Back in 2006, the self-titled TV Eyes came out, but only in Japan. Two years later, the trio issued an EP called Softcore, but again only in Japan. Ever since, it’s primarily been fans of Jellyfish who’ve been interested in the expensive imports of these releases due to the involvement of two vets of that band, Jason Falkner and Roger Joseph Manning, Jr. Online debates have revolved around whether or not Jellyfish devotees could accept work by these players that didn’t sound like the power pop group they loved.
Well, TV Eyes wasn’t a Jellyfish project. For one matter, along with singer/guitarist/bassist Falkner and singer/multi-instrumentalist Manning, drummer/songwriter Brian Reitzell (Redd Kross and Air) was an equal partner in the band. He’s perhaps best known for his highly-regarded TV and film composing, as with 2003’s Lost in Translation (co-writing with Manning) and Hannibal. For another matter, TV Eyes wasn’t a power pop outfit.

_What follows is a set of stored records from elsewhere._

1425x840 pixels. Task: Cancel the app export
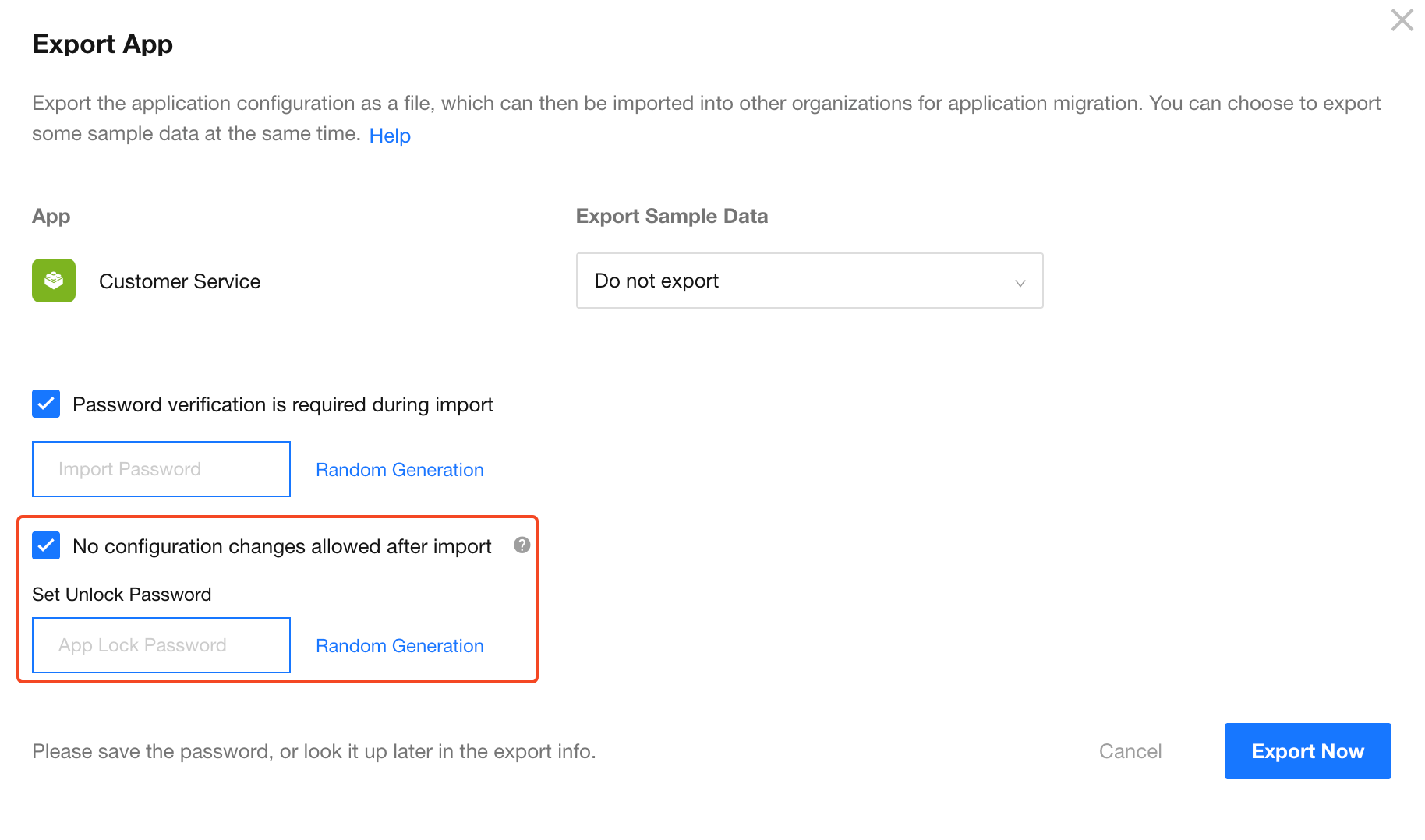1130,751
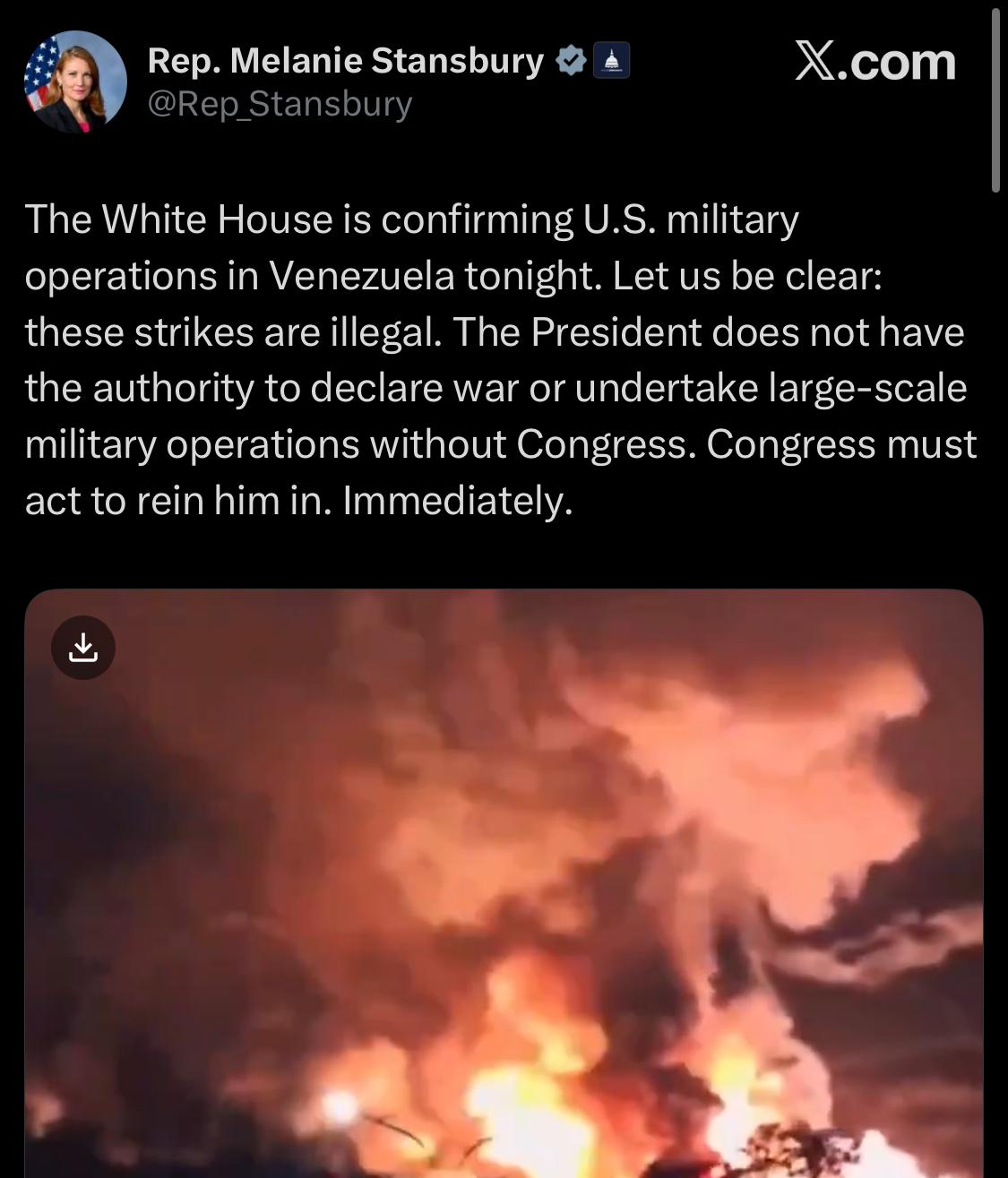Open the Rep. Melanie Stansbury display name
The height and width of the screenshot is (1178, 1008).
pyautogui.click(x=345, y=61)
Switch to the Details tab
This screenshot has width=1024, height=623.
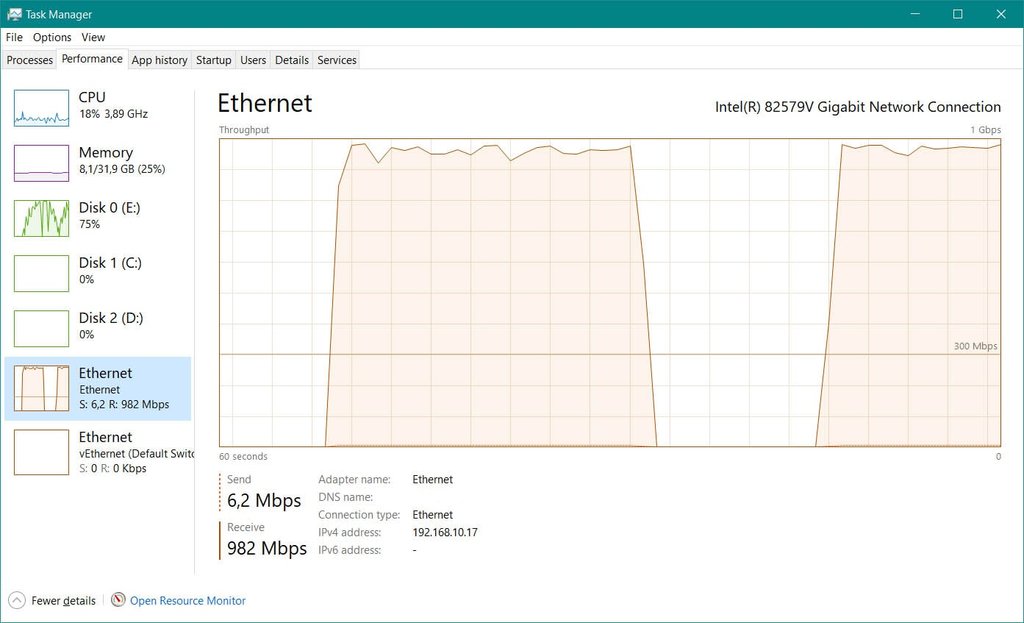coord(292,60)
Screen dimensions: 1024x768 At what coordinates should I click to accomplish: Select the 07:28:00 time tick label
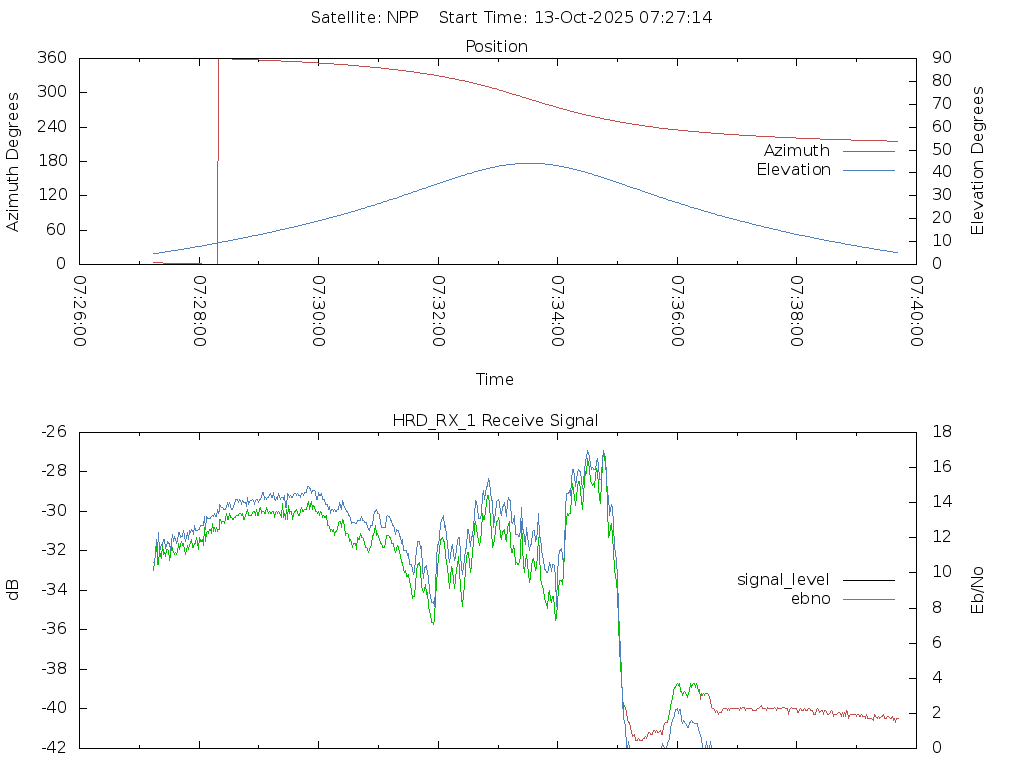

Instead, TV Eyes was another one of those music biz stories where a quality product was produced, but there was no U.S. label willing to market it. Once again, Omnivore Recordings—which has been excelling at rescuing lost nuggets—has now issued TV Eyes as a CD and two-LP expanded edition. For collectors, the double LP was pressed on translucent yellow vinyl with the now obligatory download card. Both formats include a booklet with photos and liner notes from Falkner. The package is essentially the complete TV Eyes. It includes the nine songs from the LP, the four songs from Softcore—three of them remixes—and “She’s a Study” from Lost in Translation.

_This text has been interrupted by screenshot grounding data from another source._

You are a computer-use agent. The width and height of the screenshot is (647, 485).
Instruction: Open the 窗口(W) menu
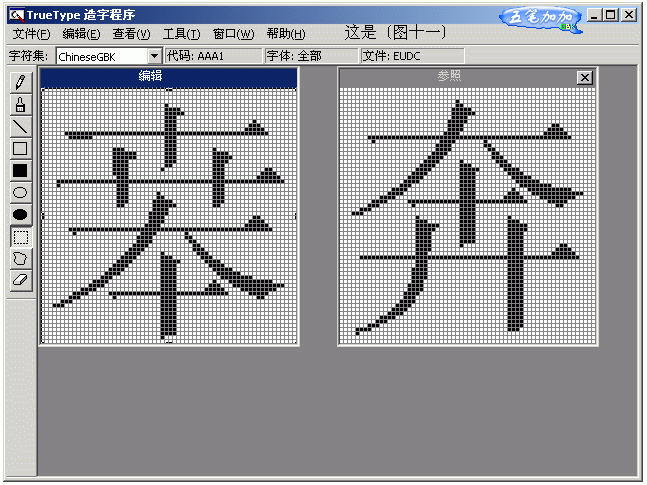pos(234,34)
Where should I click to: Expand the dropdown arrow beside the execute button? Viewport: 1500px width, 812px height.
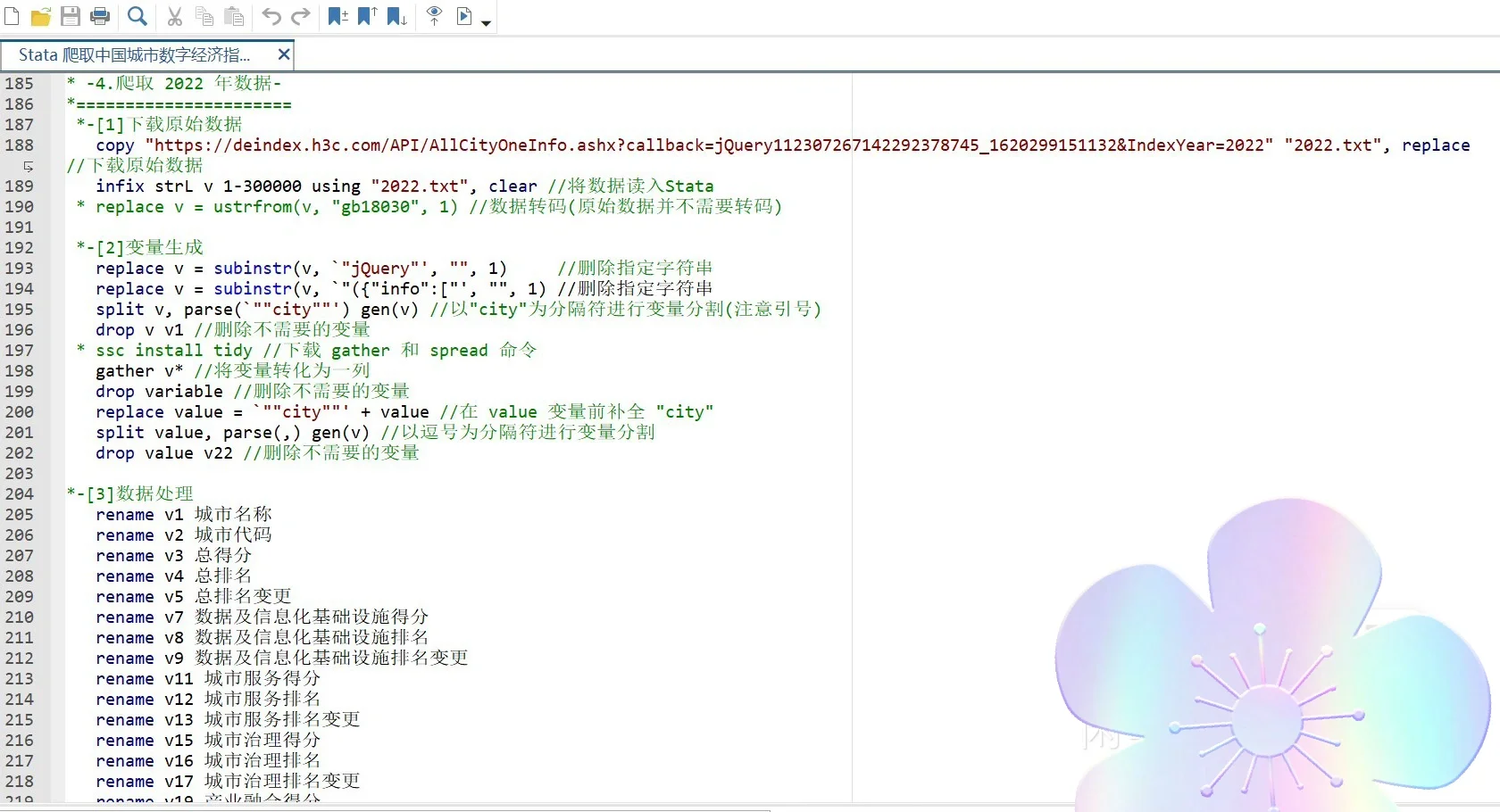tap(486, 23)
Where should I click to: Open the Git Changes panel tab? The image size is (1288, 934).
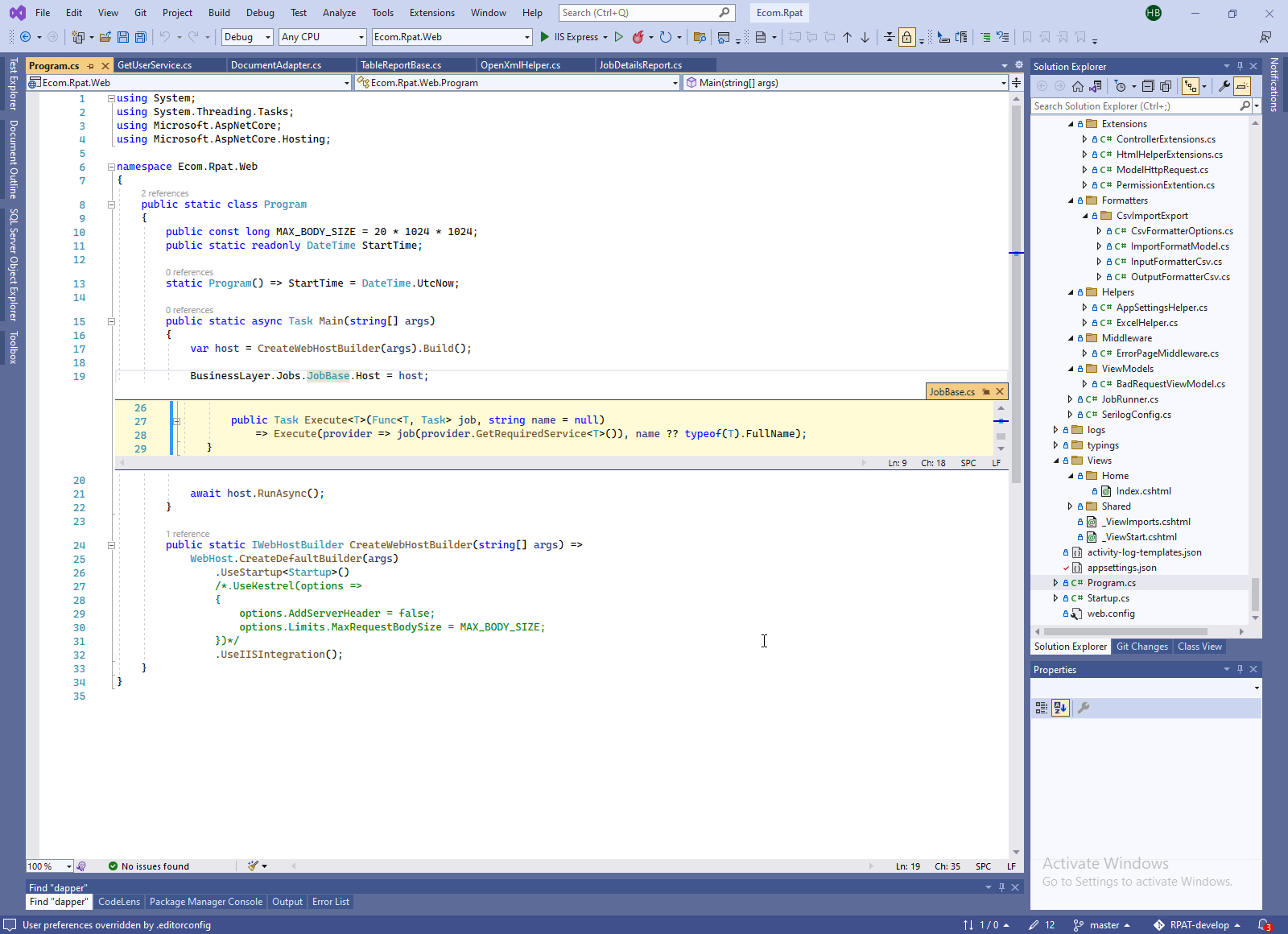pos(1141,647)
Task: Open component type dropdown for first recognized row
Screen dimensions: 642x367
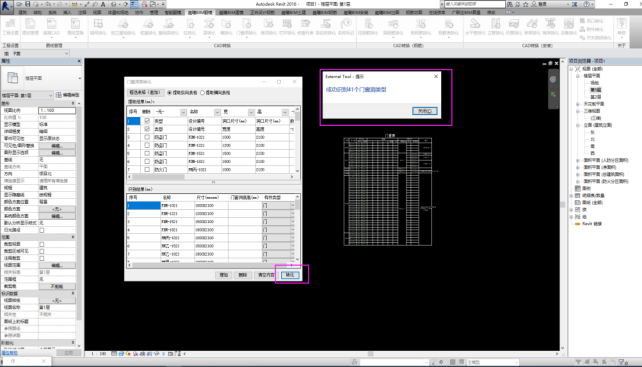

That’s the background—now, what should new listeners expect? To my ears, the opening track, “Over The City,” signals a sound where U2-meets-Gary Numan-meets-Devo, where prog rock merges with electronica. But the prog rock elements are downplayed in the rest of the set where Manning squeezes every effect possible out of the synthesizers. Falkner’s solid, funky bass makes nearly every track suitable for the dance floor, notably the pulsating “What She Said.” There are flashes of rockin’ power pop, most notably with “The Party’s Over” and “Fade Away,” the latter based on the rhythmic structure of The Knack’s “My Sharona.” There are also gentle instrumentals like Reitzell’s “Time’s Up,” one of several melodies to appear in two versions. (The others are Falkner’s very radio-friendly “Fascinating” and Manning’s “She’s A Study.”)
TV Eyes isn’t going to be everyone’s cup of tea. But it’s ironic the material should very much appeal to contemporary listeners who are into the electronica genre, which wasn’t quite as popular when the album first appeared. True, those who liked ’80s pop should also find many numbers down their alley, as the set does evoke the sounds of that era, albeit with more intelligent lyrics. Once again, thanks goes to Omnivore Recordings for being the ideal, if belated, home for TV Eyes.